Further chapters contain similar motivating tales of people who did not have the means to launch their brands with millions of dollars nor the formal training about the marketing mix. They are ordinary people who overcame poverty or middle‐class lifestyles to beat overwhelming odds and achieve financial fortunes. Erik Malka and his wife Myriam Zaoui sold their car to raise money to open the first “The Art of Shaving” store; Roxanne Quimby started Burt's Bees when she was living in a tiny cabin with a potbelly stove. Today, The Art of Shaving has 27 stores while Burt's Bees is a $30m company.

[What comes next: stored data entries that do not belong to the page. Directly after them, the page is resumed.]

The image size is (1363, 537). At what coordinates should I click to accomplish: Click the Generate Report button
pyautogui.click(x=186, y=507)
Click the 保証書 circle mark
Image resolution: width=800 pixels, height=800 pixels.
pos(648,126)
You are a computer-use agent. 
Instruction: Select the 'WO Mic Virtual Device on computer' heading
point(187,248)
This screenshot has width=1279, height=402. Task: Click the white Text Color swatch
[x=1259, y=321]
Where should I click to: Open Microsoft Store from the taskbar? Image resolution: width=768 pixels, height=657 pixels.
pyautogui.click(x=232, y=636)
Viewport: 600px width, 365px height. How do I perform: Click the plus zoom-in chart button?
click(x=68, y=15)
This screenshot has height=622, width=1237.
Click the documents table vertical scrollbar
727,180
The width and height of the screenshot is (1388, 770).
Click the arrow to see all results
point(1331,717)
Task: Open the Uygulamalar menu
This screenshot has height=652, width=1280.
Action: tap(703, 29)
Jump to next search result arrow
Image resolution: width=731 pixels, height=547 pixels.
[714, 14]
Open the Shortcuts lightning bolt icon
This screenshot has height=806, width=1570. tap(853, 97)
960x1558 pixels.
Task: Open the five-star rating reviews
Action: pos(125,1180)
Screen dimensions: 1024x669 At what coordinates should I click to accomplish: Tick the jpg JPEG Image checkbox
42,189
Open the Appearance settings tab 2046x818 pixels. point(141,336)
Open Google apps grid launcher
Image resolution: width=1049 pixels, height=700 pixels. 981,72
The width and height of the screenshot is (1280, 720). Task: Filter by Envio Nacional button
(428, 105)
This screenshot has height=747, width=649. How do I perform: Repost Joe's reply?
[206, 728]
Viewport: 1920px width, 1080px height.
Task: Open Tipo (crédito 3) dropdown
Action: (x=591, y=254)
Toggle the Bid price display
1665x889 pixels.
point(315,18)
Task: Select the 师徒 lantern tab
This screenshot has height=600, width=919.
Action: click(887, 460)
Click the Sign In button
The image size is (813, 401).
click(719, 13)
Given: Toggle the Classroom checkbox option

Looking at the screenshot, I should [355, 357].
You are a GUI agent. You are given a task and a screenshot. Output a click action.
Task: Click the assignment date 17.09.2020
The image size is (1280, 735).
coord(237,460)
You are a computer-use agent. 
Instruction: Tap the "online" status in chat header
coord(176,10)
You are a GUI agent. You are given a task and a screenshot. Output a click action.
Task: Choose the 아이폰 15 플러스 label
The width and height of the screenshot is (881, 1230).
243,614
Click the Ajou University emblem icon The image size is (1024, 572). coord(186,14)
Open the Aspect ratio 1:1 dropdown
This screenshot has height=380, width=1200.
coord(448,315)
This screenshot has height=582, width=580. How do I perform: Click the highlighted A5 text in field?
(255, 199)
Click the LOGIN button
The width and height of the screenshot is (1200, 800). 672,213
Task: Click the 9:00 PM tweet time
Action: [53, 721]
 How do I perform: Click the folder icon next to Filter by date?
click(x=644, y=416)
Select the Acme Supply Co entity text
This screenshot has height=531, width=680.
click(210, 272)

If there is any criticism, I feel that the six rules to success that Vinjamuri has laid out came too early in the book and would be better suited as a concluding summary of the seven stories presented. Still, they are based on his observation of the seven entrepreneurs that he spent time with and give valuable insight to those trying to build brands. The six rules are outlined as follows:

  1. 1.

    Do Sweat the Small Stuff – Successful “accidental marketers” are perfectionists and pay close attention to every detail.

  2. 2.

    Pick a Fight – All seven accidental brands featured in this book rejected conventional wisdom and offered something genuinely new.

  3. 3.

    Be Your Own Customer – All the seven entrepreneurs founded their companies by solving their own problems and are thus, consumers of their own products.

  4. 4.

    Be Unnaturally Persistent – The first few years for these entrepreneurs were painfully slow, but their faith and persistence in their own products paid off.

  5. 5.

    Build a Myth – Each entrepreneur had a well‐crafted narrative that tells a good story about his or her brand.

  6. 6.

    Be Faithful – Successful entrepreneurs continue to listen to the needs of their core customers and the people who have supported them even long after their brands have become phenomenal.

Accidental Branding is not a marketing textbook, as it does not contain marketing jargon. Rather, it is an easy‐to‐read anthology of seven short stories about everyday people who have built extraordinary brands and enviable businesses. If you are a budding entrepreneur, this book is a must‐read. If you are a brand manager, you will also find it useful, and if you are a marketing academic like me, you will find that this book is a breath of fresh air.